* **EXERCISE OBJECTIVE**: Return, exactly and with nothing added, the line with "This screenshot has width=1456, height=819." together with all lines after it through the end of the data below. No pictures belong in the copy.

* **STUDY MATERIAL**:
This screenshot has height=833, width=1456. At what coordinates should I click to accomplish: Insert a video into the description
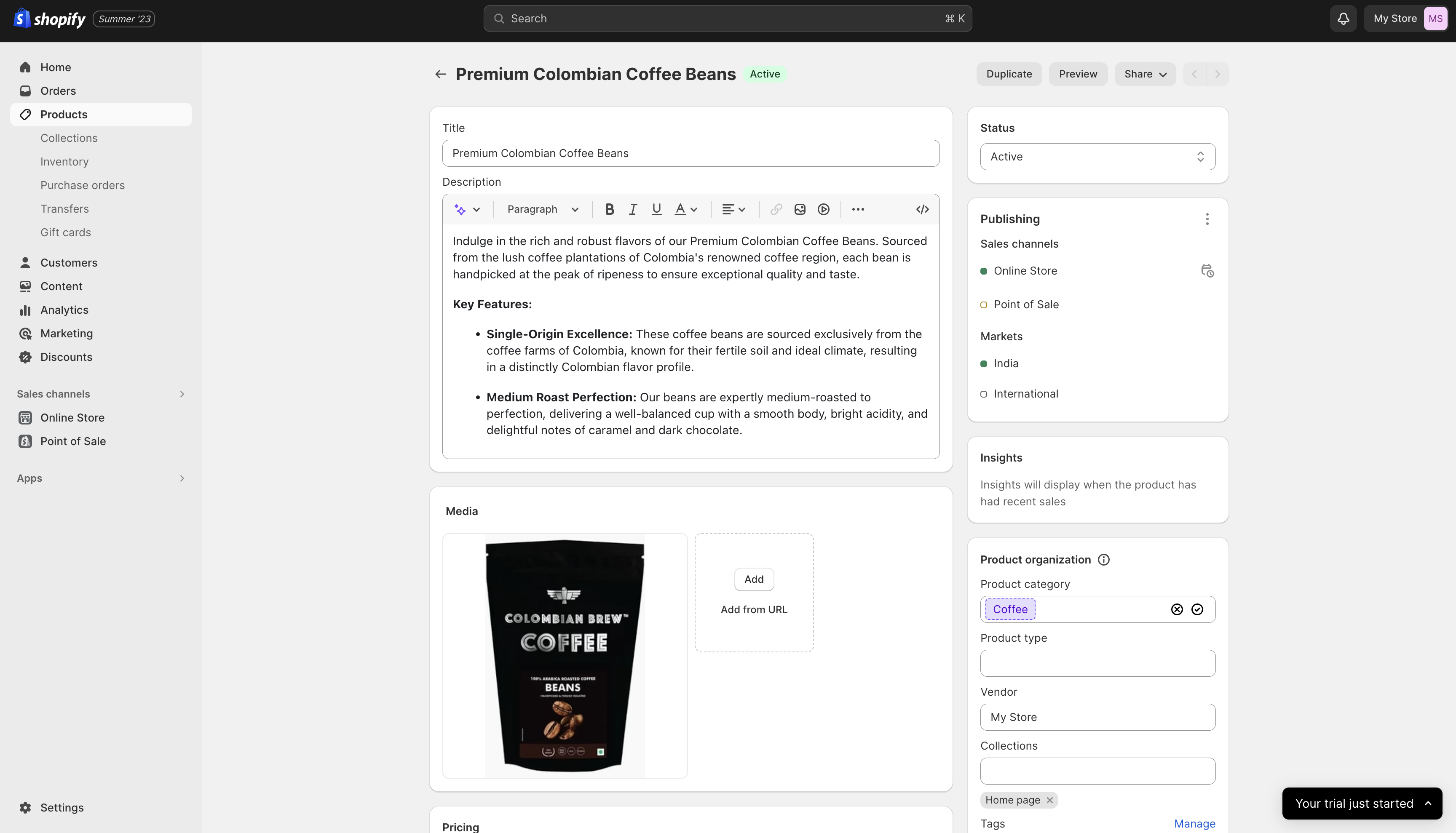[x=824, y=209]
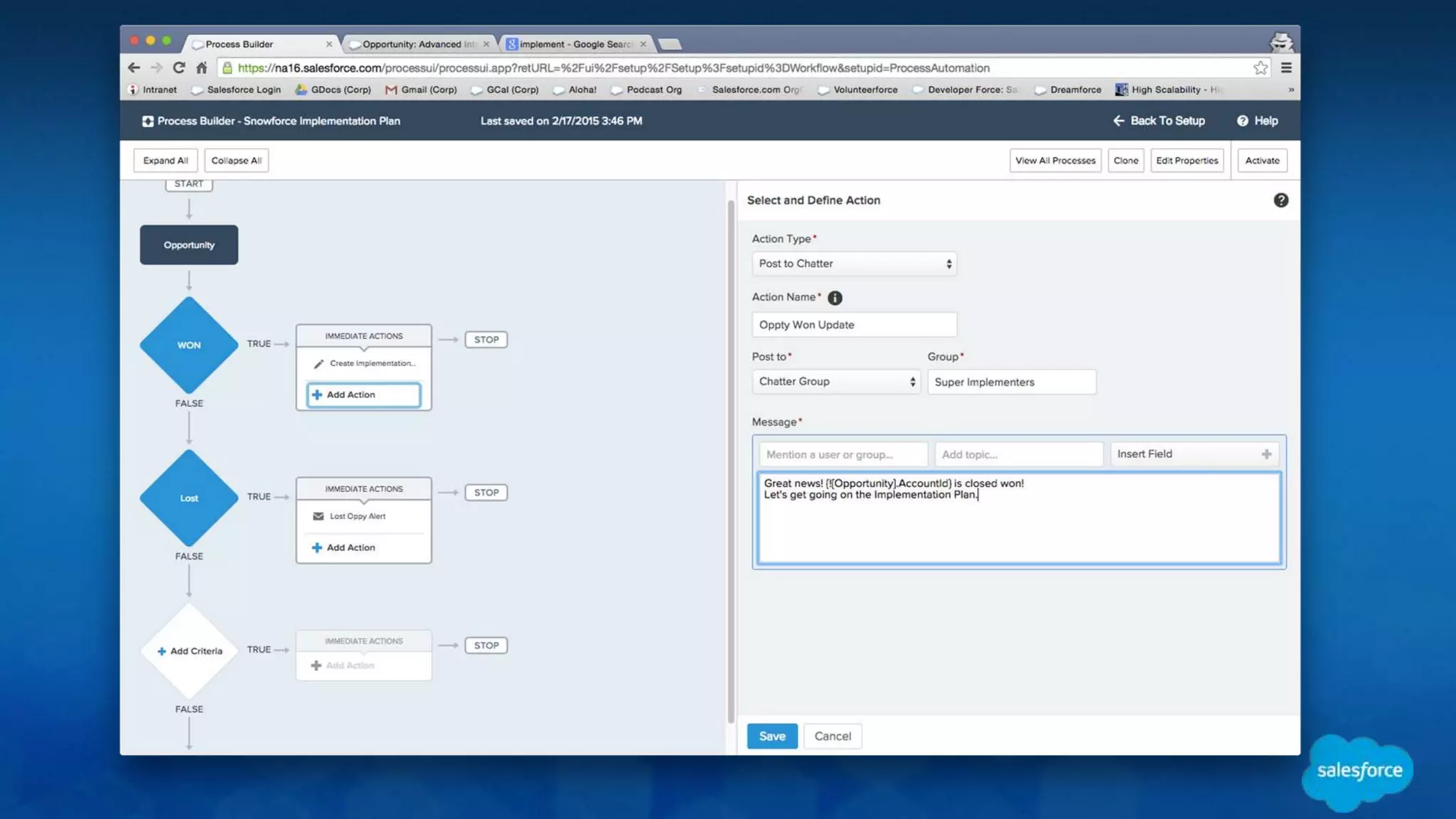Click the browser reload icon

tap(179, 68)
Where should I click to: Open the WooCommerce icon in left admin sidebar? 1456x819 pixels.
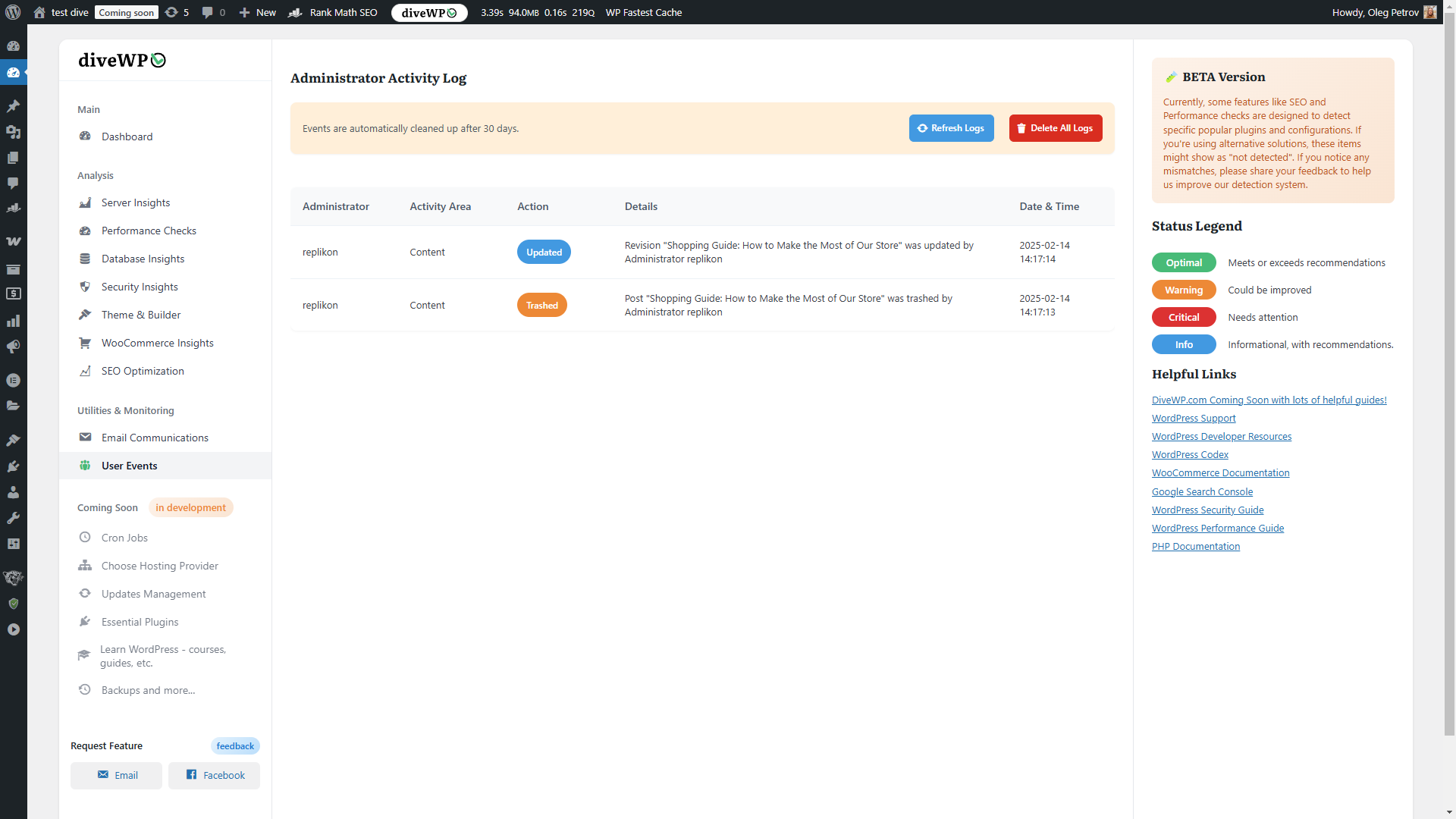click(x=13, y=241)

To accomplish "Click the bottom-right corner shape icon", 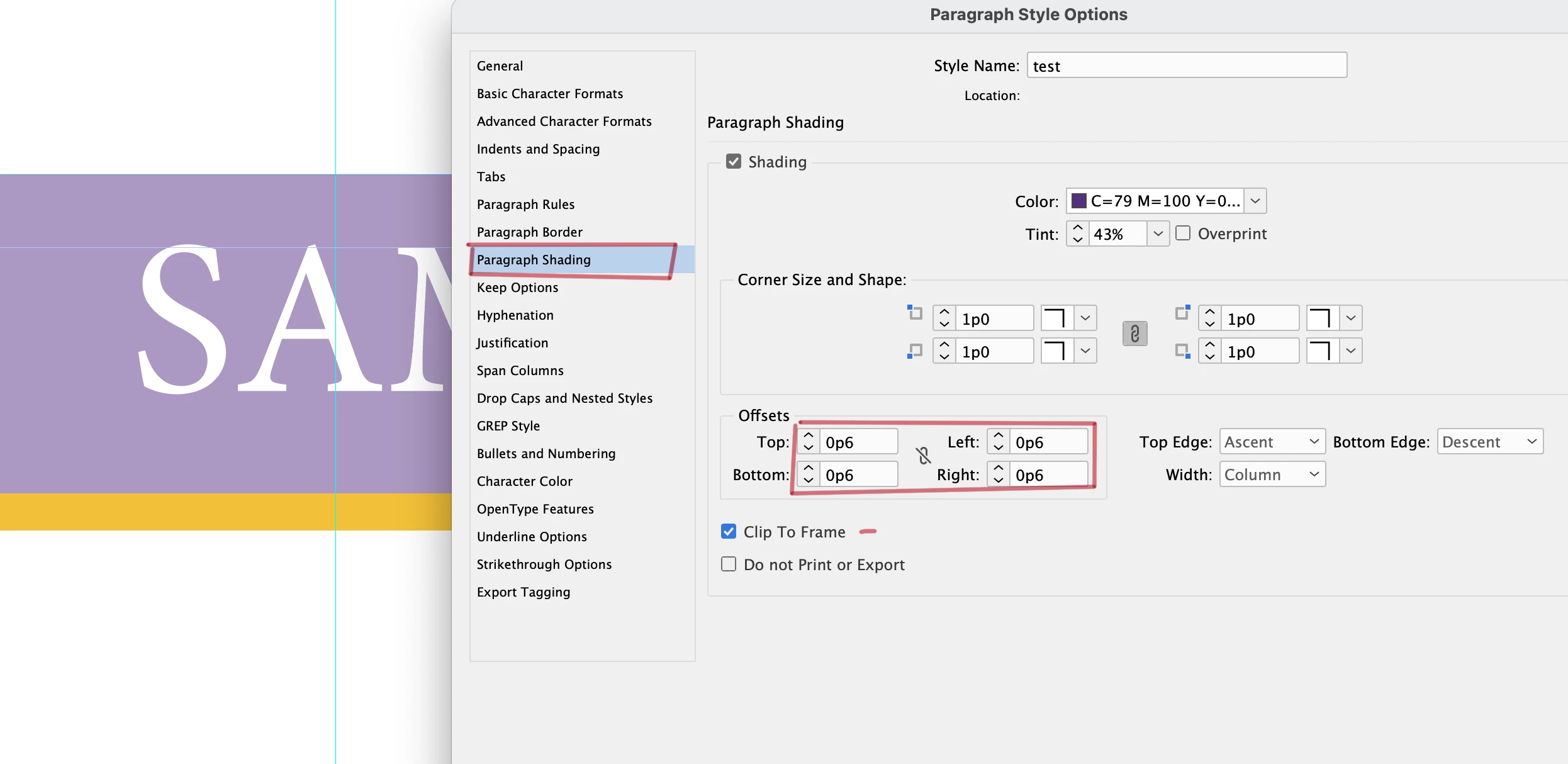I will click(1322, 351).
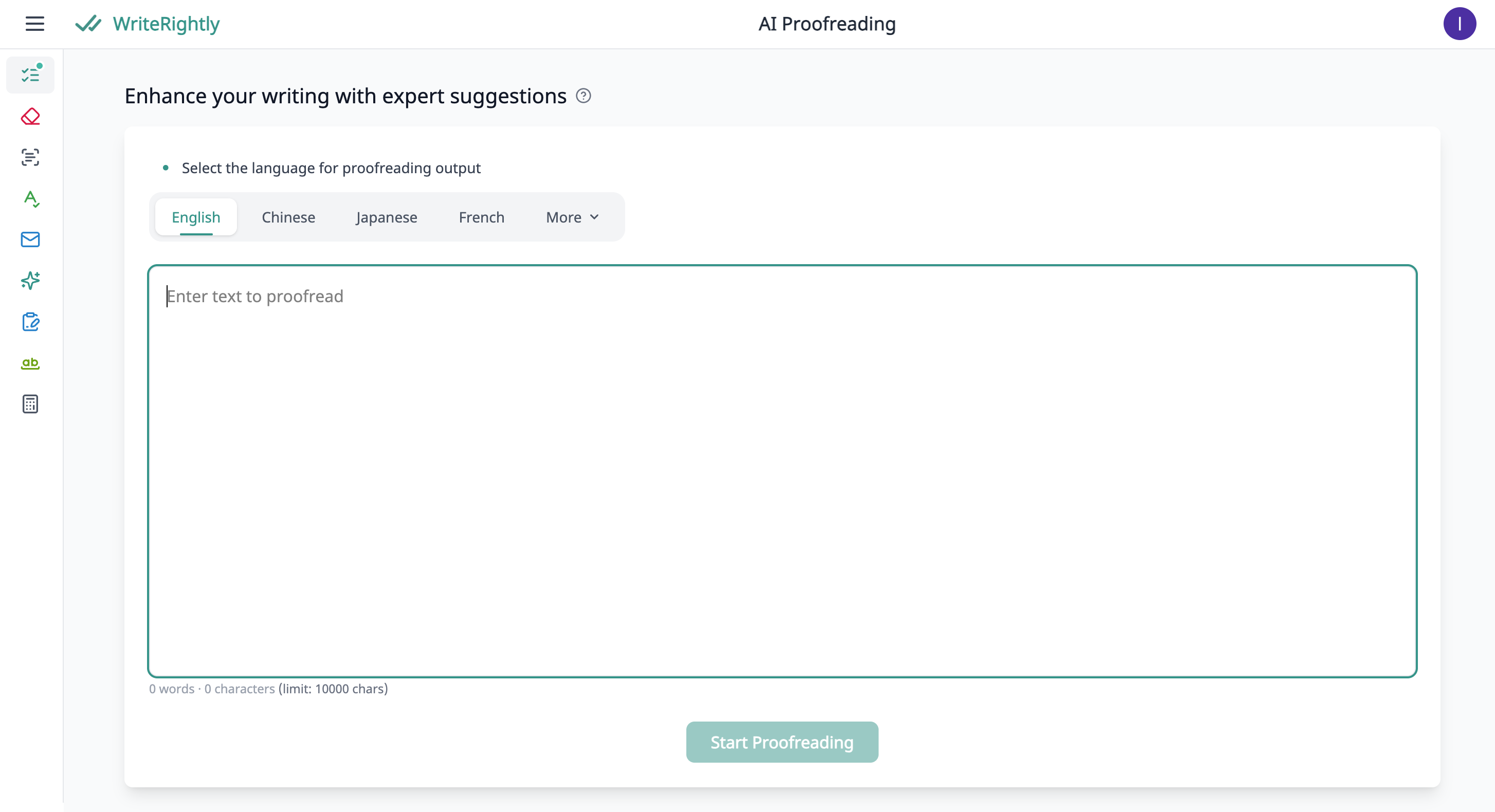
Task: Open the clipboard edit sidebar icon
Action: point(30,322)
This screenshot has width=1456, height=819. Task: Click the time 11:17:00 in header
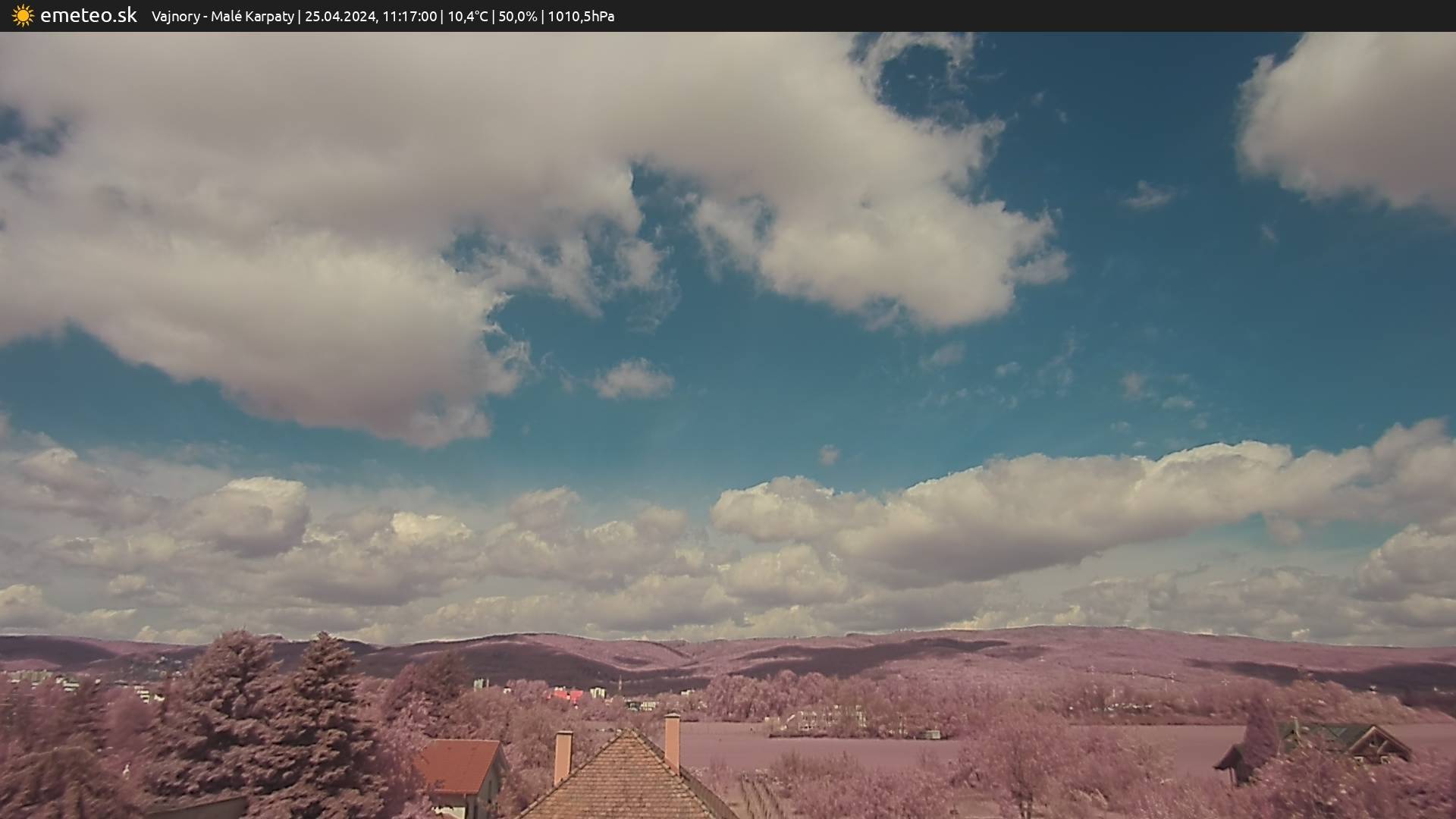pos(410,17)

* **RESPONSE AREA**:
This screenshot has width=1456, height=819. Task: Click the time 11:17:00 in header
pos(410,17)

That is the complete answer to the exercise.